By Brent I. Clark, Kerry M. Mohan, and Craig B. Simonsen
As part President Barack Obama’s “Year of Action,” on July 31st he signed an Executive Order (EO) on “Fair Pay and Safe Workplaces” that requires prospective federal contractors to disclose labor law violations, and will provide “federal agencies guidance on how to consider labor violations when awarding federal contracts.” 79 Fed. Reg. 45309 (August 5, 2014).
The EO was issued with much fanfare, which may be seen in the video of the President’s signing ceremony. The Whitehouse indicates that “by cracking down on federal contractors who break the law, the President is helping ensure that all hardworking Americans get the fair pay and safe workplaces they deserve.” Fact sheet, July 31, 2014. According to Secretary of Labor Tom Perez, “the new process aims to bring more companies into compliance, not to keep them from winning federal contracts. It imposes minimal burdens on the vast majority of companies who play by the rules.” Work in Progress Blog: Cheaters Shouldn’t Win.
Paul Kehoe and Lawrence Lorber have prepared a separate Client Alert on this EO that provides insight as to the ramifications of this action. “Coming in 2016 — More Burden For Federal Contractors Courtesy of The President’s July 31, 2014 Executive Order.” The Client Alert concludes that “while this Executive Order will not impact contractors immediately given the realities of the rulemaking process, this is one more burdensome reporting and compliance requirement from the White House impacting the procurement process which is already criticized as hidebound and non-responsive and of which stakeholders need to be cognizant.”
The Whitehouse, in its announcement, alleges that “while the vast majority of federal contractors play by the rules, every year tens of thousands of American workers are denied overtime wages, not hired or paid fairly because of their gender or age, or have their health and safety put at risk by corporations contracting with the federal government that cut corners. Taxpayer dollars should not reward corporations that break the law, so today President Obama is cracking down on federal contractors who put workers’ safety and hard-earned pay at risk.” The EO seeks to eliminate such corner cutting.

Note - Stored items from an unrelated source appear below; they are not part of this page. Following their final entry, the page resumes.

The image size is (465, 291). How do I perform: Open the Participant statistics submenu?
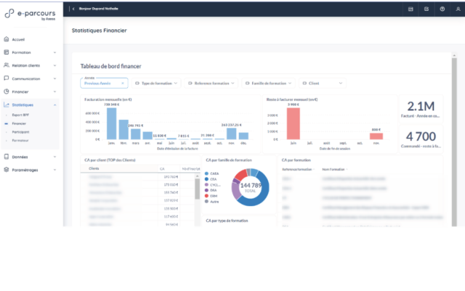pyautogui.click(x=20, y=132)

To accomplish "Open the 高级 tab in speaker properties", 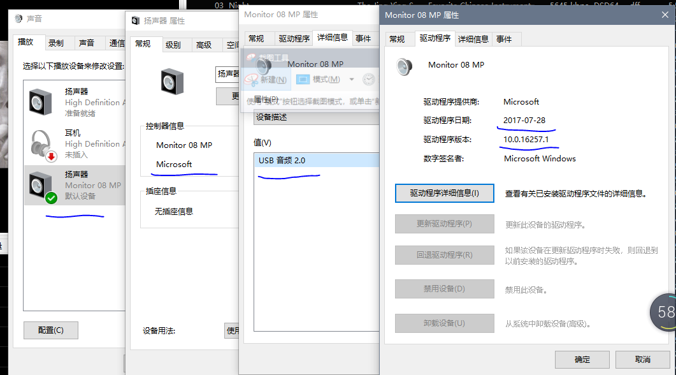I will tap(204, 45).
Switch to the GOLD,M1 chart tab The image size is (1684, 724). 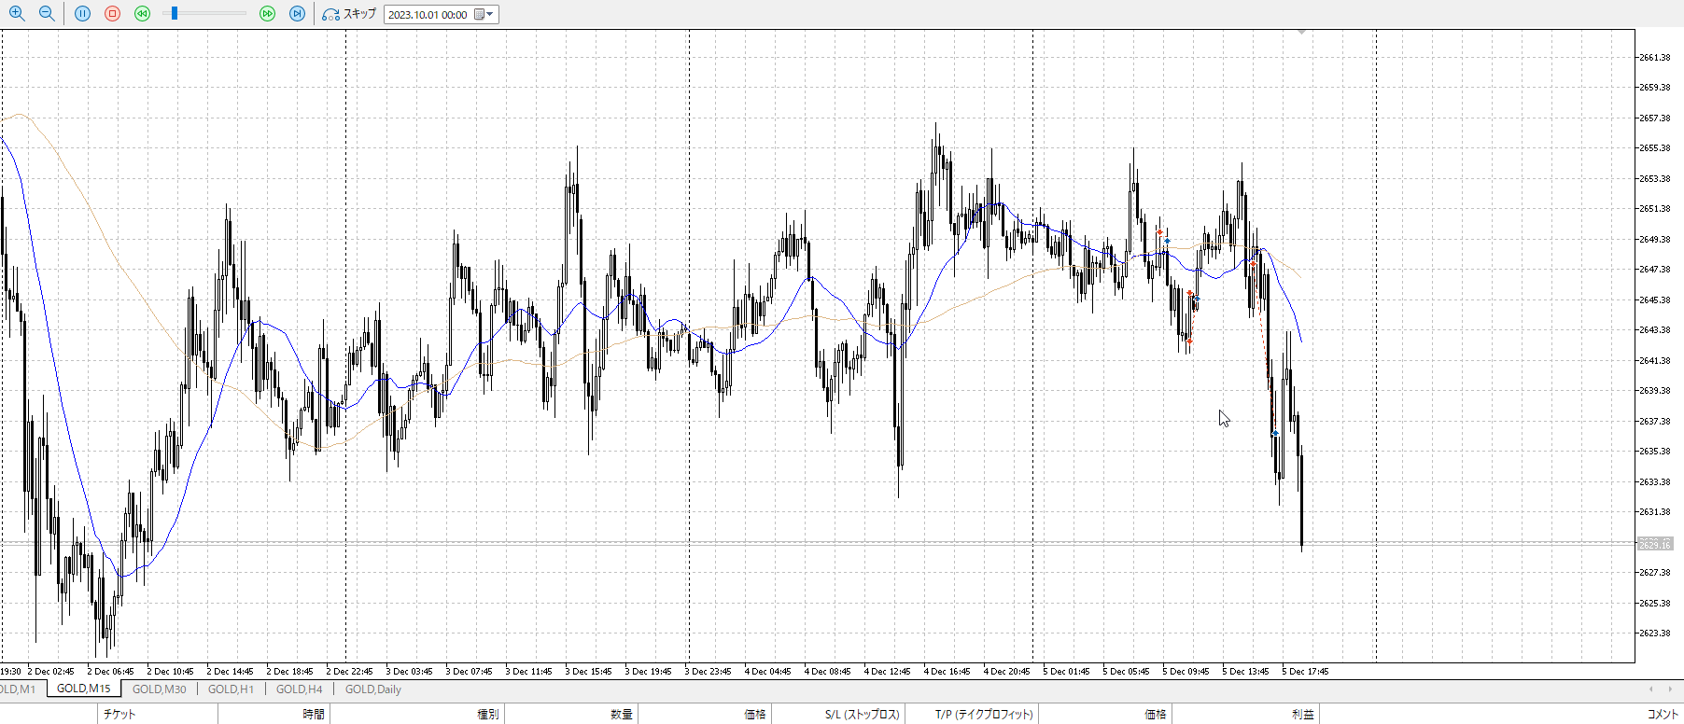point(18,689)
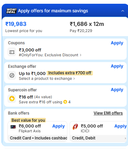
Task: Apply the ₹3,000 off coupon
Action: [117, 43]
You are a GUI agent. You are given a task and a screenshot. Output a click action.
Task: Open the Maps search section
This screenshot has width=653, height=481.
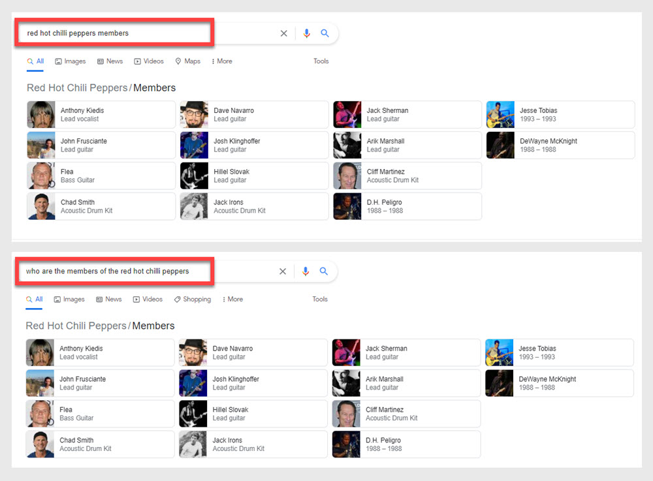(188, 61)
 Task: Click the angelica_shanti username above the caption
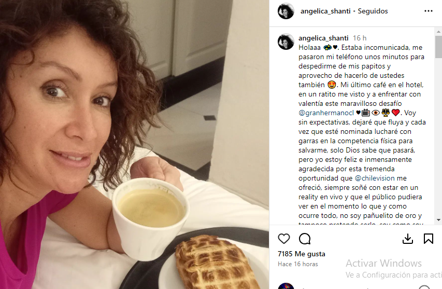[x=323, y=38]
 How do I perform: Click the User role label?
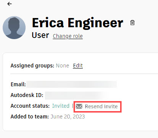[40, 35]
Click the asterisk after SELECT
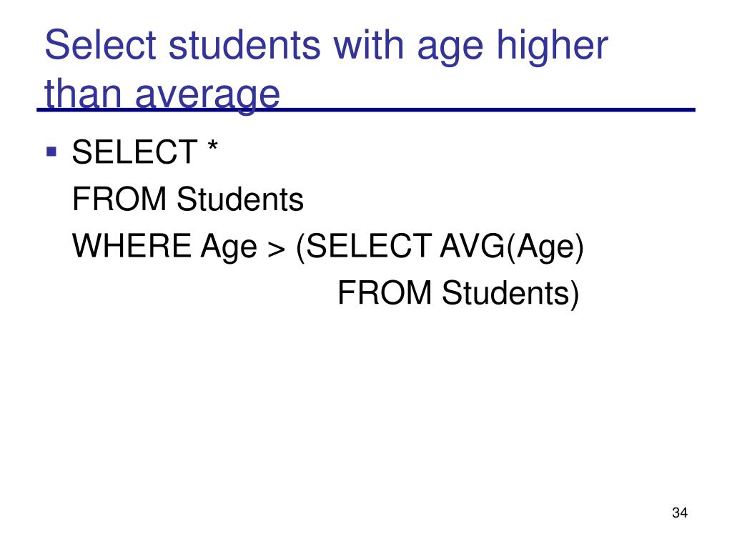This screenshot has width=732, height=549. [x=212, y=147]
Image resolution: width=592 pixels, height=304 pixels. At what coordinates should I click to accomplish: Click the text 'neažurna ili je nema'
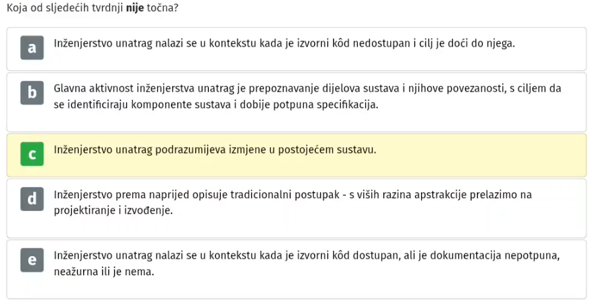tap(104, 272)
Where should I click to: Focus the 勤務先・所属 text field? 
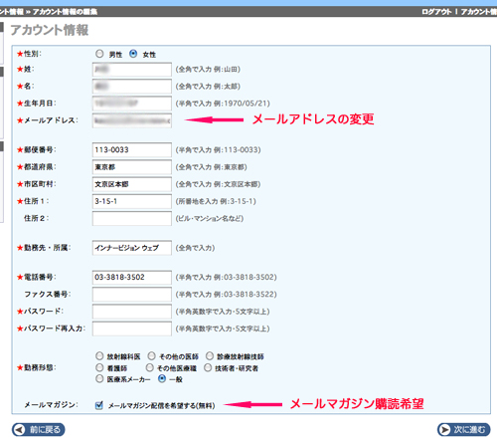pos(132,248)
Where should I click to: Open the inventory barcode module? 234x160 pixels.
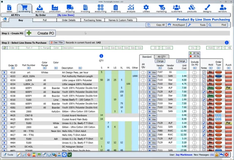(116, 7)
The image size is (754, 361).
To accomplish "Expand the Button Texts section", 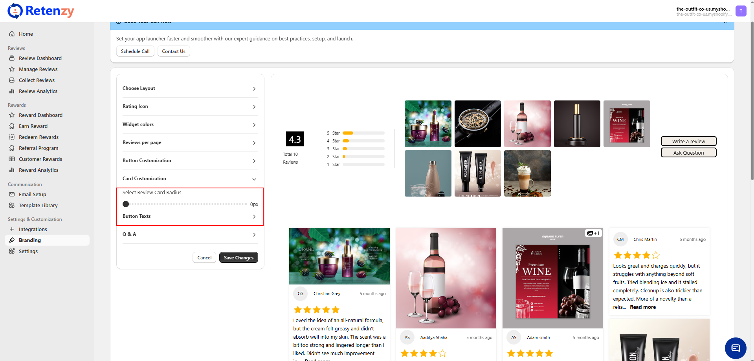I will coord(189,217).
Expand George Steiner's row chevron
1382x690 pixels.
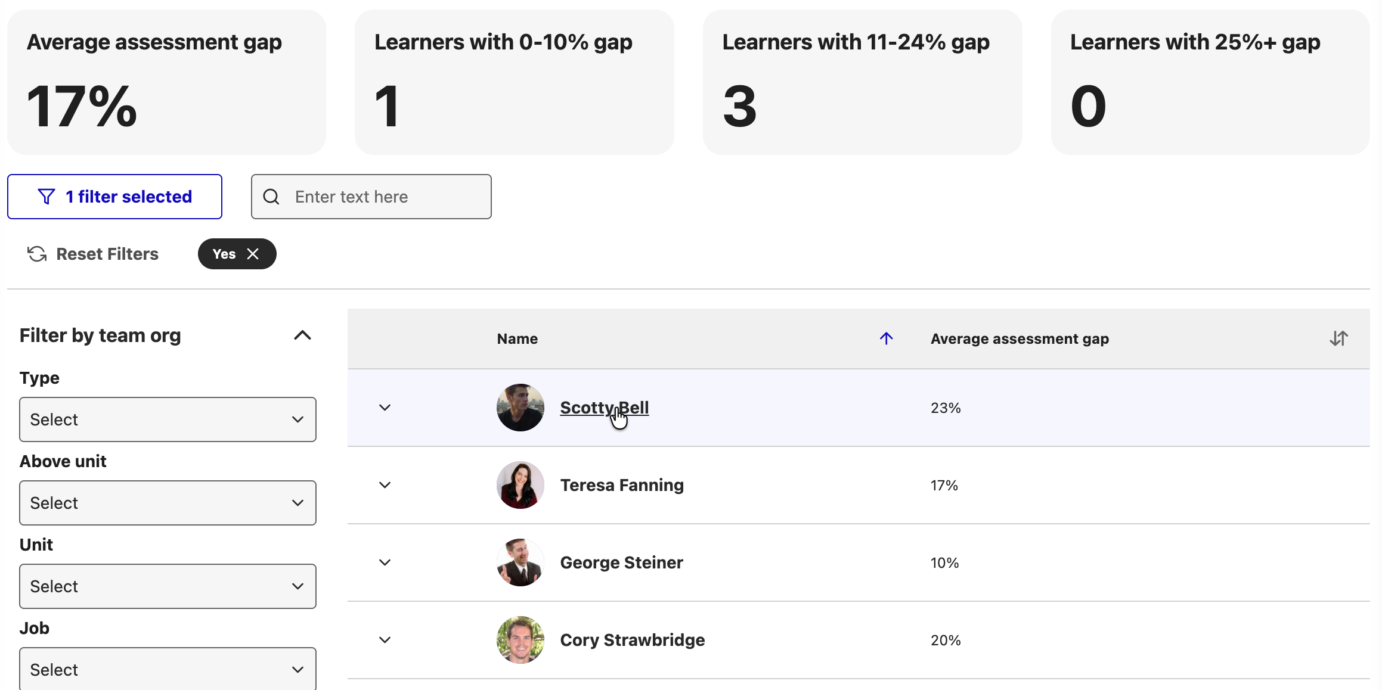pos(385,562)
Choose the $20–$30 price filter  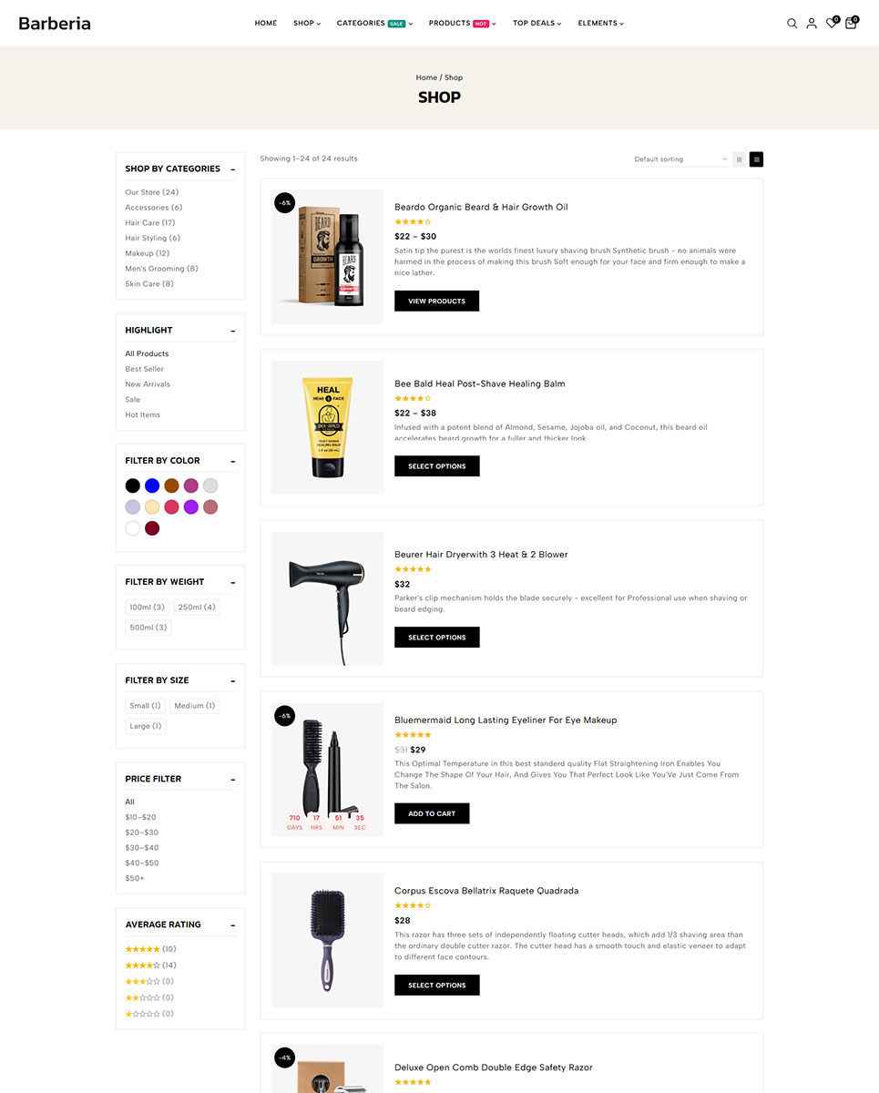coord(141,833)
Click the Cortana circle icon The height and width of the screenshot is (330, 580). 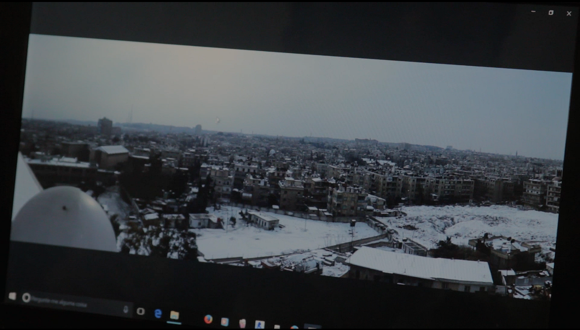coord(26,297)
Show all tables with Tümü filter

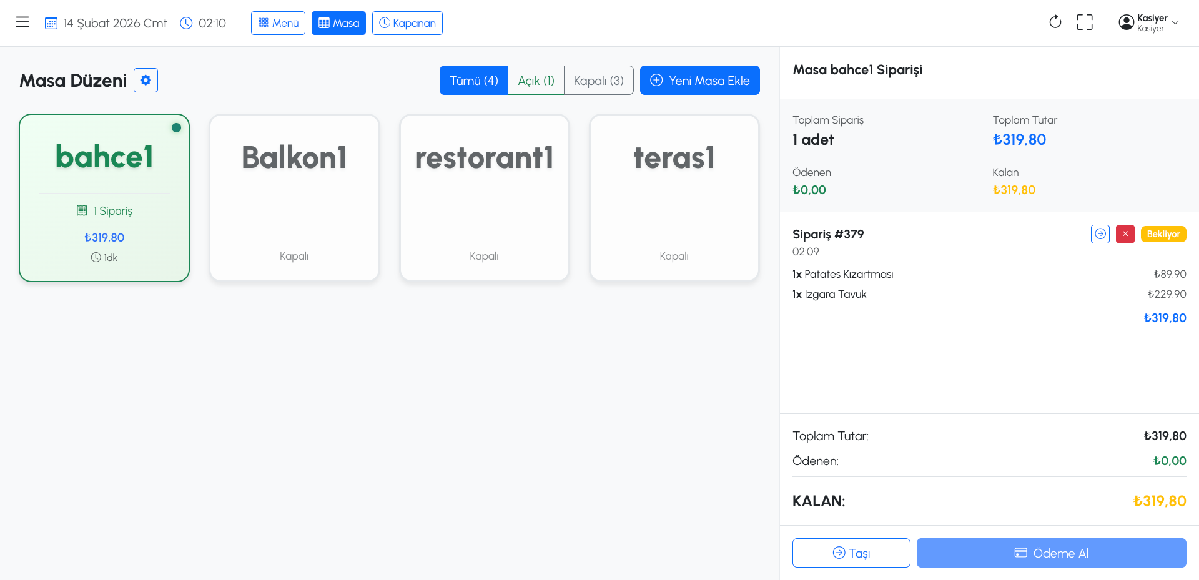point(474,81)
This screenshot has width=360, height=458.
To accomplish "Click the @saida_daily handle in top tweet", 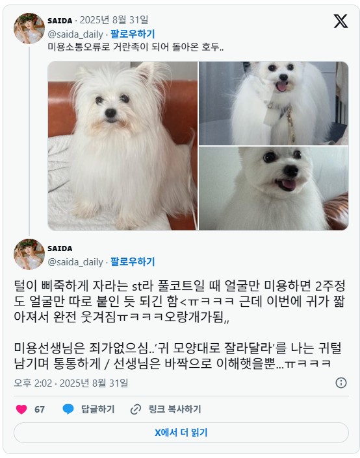I will point(75,34).
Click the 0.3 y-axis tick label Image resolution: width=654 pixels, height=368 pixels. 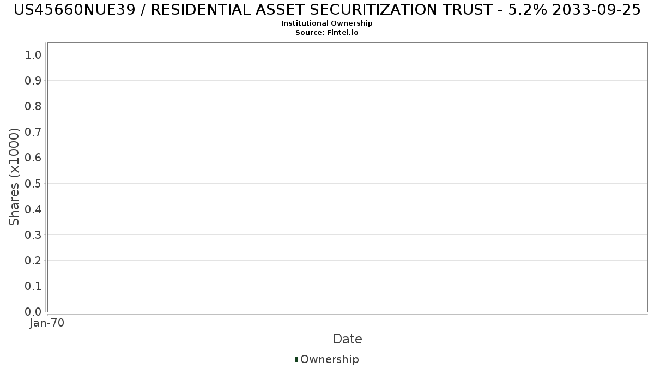coord(33,234)
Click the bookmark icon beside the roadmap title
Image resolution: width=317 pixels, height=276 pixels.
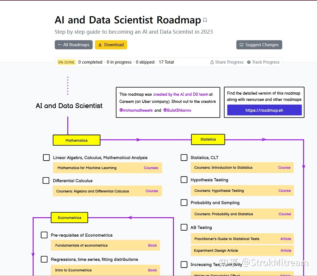pyautogui.click(x=205, y=20)
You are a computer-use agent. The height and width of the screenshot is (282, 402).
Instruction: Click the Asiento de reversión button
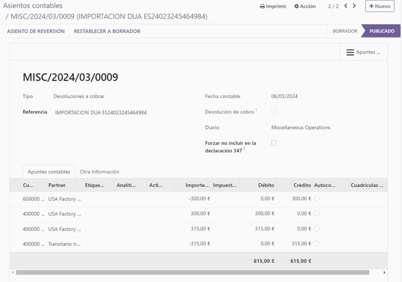(x=35, y=31)
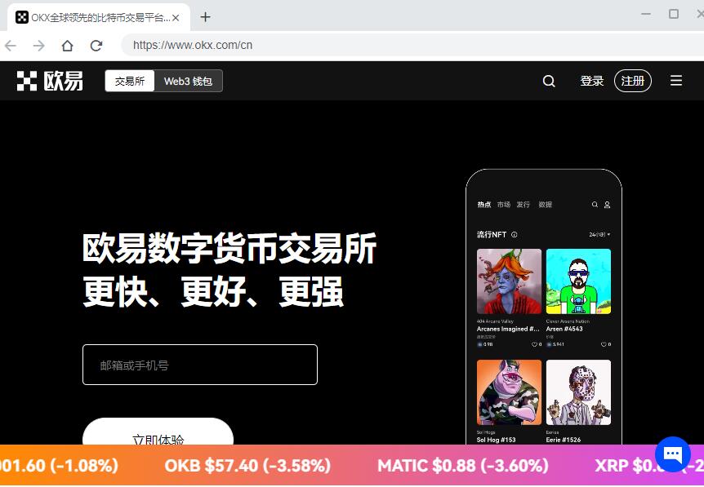
Task: Reload the page via refresh control
Action: (96, 46)
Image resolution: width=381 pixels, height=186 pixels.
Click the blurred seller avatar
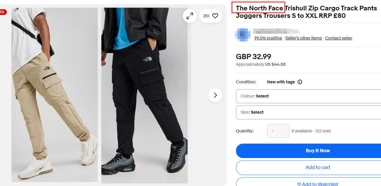[243, 35]
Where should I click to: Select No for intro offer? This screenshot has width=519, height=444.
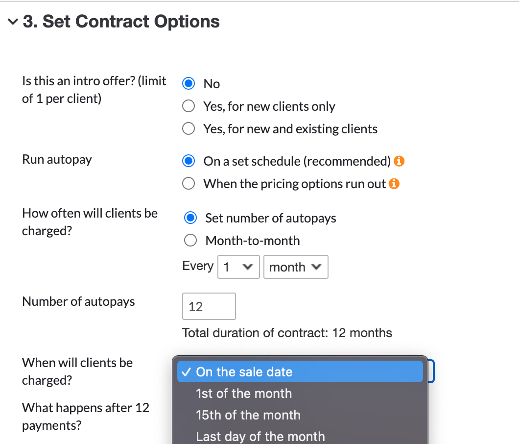[x=189, y=84]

Key Provisions of the Executive Order
The Executive Order will govern new federal procurement contracts valued at more than $500,000. It will require information to be submitted on companies’ compliance with federal labor laws. The Executive Order is to be implemented on “new contracts in stages, on a prioritized basis, during 2016.” Whatever that means? To consider the extent of the potential impact this EO may have, the Department of Labor estimates that there are roughly “24,000 businesses with federal contracts, employing about 28 million workers.”
Key provisions of the EO, in summary include:
- Agencies will require prospective contractors to disclose labor law violations from the past three years before they can get a contract. The fourteen covered federal statutes and equivalent state laws include those addressing wage and hour, safety and health, collective bargaining, family and medical leave, and civil rights protections. Agencies will also require contractors to collect similar information from many of their subcontractors.
- Contracting officers will take into account only the “most egregious violations.” Each agency will designate a senior official as a “Labor Compliance Advisor” to provide consistent guidance on whether contractors’ actions rise to the level of a lack of integrity or business ethics.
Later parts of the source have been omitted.